- [Given problem A] Return the rows from the line with "This screenshot has height=455, width=960." to the line with "I will coord(265,286).", both included, and nothing else.

Start of Quoted passage

Zhihu Sentiment Classification

By Tianwen Xie
at September 11, 2018

Zhihu Sentiment Classification

Introduction

With the development of the Internet, a large number of users on the Internet have written a lot of text,which contain the people’s sentiment. However, due to the huge amount of text, it is impossible to deal with the amount of text on the Internet only by relying on manual means. So we need a Intelligent algorithm to classify the sentiment of text automatically.

Zhihu is the largest online QA community in China, with 160 million registered users, a large number of users express their opinions on that, and it is important to fetch user’s emotional tendency to a specific topic. Our task is to develop a sentiment classification system to classify the Zhihu texts. Here are some examples of Zhihu texts. Currently, Positive and negative texts are treated as subjective texts and neutral texts are treated as objective texts.

First, we need to establish a benchmark using Zhihu Data, try some text sentiment classification methods, and implement a higher performance subjective and objective classification algorithm. Finally, we need to evaluate the relevant classification methods.

Datesets

We have built two datasets, there are 20k pieces of texts about “Zhihu” in the first dataset. The second data set has about 70k pieces of texts with random topics. Four annotators do the labeling work. After the labeling is completed, 800 samples are randomly selected for manual inspection. The label’s correct rate is about 92%. Label distribution is as follow.

Methodology

1. TF-IDF +Traditional Classification Method

Using TF-IDF as the feature extractor to convert a text to a vector. Secondly, feed the vector into a traditional classification model to train and predict the correspond label. After extracting the text features, we use traditional classification model ,Naive Bayes and Logistic Regression, to do sentiment classification.

2. Word2vec or Bert + CNN or RNN

Here is t the Basic Framework of deep learning method, Firstly, we map the text into a matrix using pretrained word2vec matrix. This word2vec matrix is obtained by training in many corpus. And then we build a neural network to do classification.

Result

2W dataset

Method	Objective Precision	Subjective Precision	Objective Recall	Subjective Recall	Accuracy
Naive Bayes	0.68	0.75	0.97	0.18	0.689
Logistic Regression	0.73	0.68	0.89	0.41	0.722
TextCNN	0.73	0.58	0.82	0.46	0.691
Bi-LSTM	0.74	0.60	0.82	0.47	0.699
BERT	0.79	0.65	0.82	0.61	0.746

7W dataset

Method	Objective Precision	Subjective Precision	Objective Recall	Subjective Recall	Accuracy
Naive Bayes	0.69	0.62	0.95	0.15	0.686
Logistic Regression	0.71	0.57	0.89	0.28	0.691
TextCNN	0.71	0.58	0.91	0.25	0.690
Bi-LSTM	0.72	0.52	0.83	0.37	0.675
BERT	0.74	0.57	0.85	0.39	0.700

End of Quoted passage
Start of Listed records

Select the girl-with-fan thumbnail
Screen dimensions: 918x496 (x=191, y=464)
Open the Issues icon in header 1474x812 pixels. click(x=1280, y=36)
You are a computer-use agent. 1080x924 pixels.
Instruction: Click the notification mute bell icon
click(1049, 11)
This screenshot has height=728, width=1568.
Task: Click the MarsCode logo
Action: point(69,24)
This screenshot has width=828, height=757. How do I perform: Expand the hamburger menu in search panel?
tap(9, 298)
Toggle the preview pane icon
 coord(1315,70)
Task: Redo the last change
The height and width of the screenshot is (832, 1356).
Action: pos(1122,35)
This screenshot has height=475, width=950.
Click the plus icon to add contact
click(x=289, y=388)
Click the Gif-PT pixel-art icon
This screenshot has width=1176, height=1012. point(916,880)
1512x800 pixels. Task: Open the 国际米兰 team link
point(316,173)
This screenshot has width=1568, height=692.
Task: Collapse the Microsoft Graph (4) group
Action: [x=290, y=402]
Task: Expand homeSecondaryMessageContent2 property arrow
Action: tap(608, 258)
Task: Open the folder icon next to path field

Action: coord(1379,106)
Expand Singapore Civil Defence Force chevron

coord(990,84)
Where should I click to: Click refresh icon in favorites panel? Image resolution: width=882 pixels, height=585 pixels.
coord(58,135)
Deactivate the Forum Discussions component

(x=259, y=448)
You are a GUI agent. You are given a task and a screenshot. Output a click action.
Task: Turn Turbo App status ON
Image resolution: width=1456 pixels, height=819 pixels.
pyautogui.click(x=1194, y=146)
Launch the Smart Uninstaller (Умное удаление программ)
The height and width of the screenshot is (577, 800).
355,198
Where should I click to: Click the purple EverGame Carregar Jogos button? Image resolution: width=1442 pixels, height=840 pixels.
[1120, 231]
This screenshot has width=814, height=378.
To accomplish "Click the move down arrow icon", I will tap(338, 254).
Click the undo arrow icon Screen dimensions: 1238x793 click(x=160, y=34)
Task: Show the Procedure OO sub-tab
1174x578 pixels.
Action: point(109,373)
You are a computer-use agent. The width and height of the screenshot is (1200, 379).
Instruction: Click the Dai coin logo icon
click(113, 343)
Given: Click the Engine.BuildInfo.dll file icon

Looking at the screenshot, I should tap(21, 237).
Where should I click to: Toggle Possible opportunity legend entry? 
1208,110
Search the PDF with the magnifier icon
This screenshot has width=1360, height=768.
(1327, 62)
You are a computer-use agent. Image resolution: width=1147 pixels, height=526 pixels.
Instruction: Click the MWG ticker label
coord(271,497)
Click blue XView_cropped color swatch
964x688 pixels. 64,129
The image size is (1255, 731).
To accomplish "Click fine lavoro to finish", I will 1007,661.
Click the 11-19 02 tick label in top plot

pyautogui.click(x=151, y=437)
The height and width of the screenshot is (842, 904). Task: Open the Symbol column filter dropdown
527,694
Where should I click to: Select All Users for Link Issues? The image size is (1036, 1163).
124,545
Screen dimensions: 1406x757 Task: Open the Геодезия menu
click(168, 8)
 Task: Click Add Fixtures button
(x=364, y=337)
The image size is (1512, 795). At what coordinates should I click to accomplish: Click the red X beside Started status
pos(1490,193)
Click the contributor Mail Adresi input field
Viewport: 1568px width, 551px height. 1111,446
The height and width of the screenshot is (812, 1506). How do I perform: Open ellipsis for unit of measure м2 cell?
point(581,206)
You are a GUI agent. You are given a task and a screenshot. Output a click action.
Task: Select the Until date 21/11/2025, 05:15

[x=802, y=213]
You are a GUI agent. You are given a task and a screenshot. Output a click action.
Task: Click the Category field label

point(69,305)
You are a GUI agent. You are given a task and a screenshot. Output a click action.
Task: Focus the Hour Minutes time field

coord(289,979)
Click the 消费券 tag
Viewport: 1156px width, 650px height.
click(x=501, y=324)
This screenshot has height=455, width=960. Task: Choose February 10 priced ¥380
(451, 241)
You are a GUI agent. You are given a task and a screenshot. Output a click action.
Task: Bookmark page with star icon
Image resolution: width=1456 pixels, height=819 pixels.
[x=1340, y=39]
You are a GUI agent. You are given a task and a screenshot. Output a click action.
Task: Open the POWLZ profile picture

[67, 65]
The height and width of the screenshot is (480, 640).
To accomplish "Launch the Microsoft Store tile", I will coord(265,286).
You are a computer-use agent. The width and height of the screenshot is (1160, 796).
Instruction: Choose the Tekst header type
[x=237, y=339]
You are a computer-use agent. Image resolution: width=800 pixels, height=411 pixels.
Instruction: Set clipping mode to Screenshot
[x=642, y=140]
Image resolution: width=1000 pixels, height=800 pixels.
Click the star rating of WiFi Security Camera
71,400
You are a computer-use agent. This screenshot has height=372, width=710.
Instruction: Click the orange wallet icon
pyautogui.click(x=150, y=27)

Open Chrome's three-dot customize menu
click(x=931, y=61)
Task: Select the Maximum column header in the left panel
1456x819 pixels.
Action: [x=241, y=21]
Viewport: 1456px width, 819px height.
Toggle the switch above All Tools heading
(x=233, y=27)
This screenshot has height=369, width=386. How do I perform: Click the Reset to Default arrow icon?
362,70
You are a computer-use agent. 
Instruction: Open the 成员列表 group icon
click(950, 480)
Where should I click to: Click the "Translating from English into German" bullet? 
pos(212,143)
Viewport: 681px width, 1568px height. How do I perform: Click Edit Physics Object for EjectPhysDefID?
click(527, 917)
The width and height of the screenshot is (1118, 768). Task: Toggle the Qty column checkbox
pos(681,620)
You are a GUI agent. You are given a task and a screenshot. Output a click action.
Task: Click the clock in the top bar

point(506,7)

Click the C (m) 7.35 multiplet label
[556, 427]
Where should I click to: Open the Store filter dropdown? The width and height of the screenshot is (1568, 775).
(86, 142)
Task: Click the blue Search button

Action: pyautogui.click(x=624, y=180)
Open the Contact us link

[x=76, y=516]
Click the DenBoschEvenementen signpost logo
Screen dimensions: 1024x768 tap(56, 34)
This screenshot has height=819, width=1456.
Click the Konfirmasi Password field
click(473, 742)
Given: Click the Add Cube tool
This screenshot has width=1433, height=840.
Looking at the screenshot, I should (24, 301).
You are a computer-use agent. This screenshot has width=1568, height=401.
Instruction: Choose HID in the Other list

End of Listed records

- [Given problem B] In the Zhihu sentiment classification text, what share of labels was correct in the manual inspection of 800 randomly selected samples?

- [Task solution A]
This screenshot has height=455, width=960. Task: Choose February 10 priced ¥380
(451, 241)
You are a GUI agent. You are given a task and a screenshot. Output a click action.
Task: Bookmark page with star icon
Image resolution: width=1456 pixels, height=819 pixels.
[x=1340, y=39]
You are a GUI agent. You are given a task and a screenshot. Output a click action.
Task: Open the POWLZ profile picture

[67, 65]
The height and width of the screenshot is (480, 640).
To accomplish "Launch the Microsoft Store tile", I will coord(265,286).

- [Task solution B] About 92%.